USPTO has sent KEI a letter, rejecting our request for a fee waiver for processing a September 30, 2009, freedom of information Act (FOIA) request. The FOIA focused on these items:
KEI requests all documents that have been prepared or received by the USPTO on the topic of a proposal for a WIPO treaty dealing with reading disabilities. This would include but not be limited to position papers, analysis, and communications with members of congress, private sector publishers or their representatives, delegates and staff of WIPO, and communications with other federal agencies.
KEI also requests that same documents that relate to the so called WIPO “Stakeholders Platform,” which was organized in 2008.
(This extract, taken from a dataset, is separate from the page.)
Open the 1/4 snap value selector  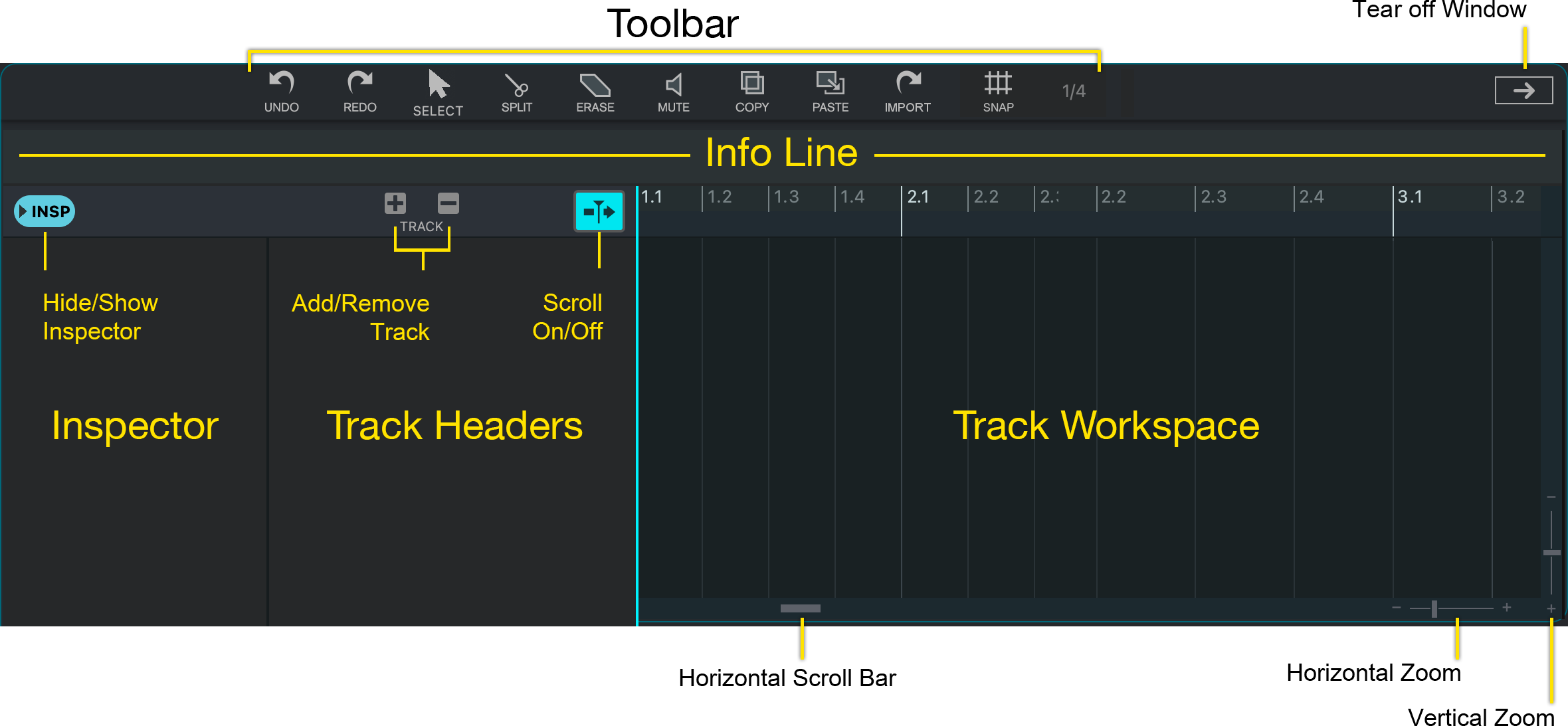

Among the communications likely to be of interest are those involving:Tarja Koskinen-Olsson or anyone from the International Federation of Reproduction Rights Organisations’ (IFRRO),
Jens Bammel of the International Publishers Association
Ted Shapiro
Bradley Silver, of Time WarnerAny instructions given to geneva representatives to brief WIPO delegates
USPTO will not process the FOIA unless we send an initial fee of $715. The grounds for denying the request for a fee waiver that KEI fails to show:
(1) the ability to disseminate the requested infromation to the public at large; and
(2) how disclosure of the requested information is likely to contribute significantly to public understanding of USPTO operations or activities.
We will appeal the denial of our fee request. In the meantime, USPTO will not process our FOIA request.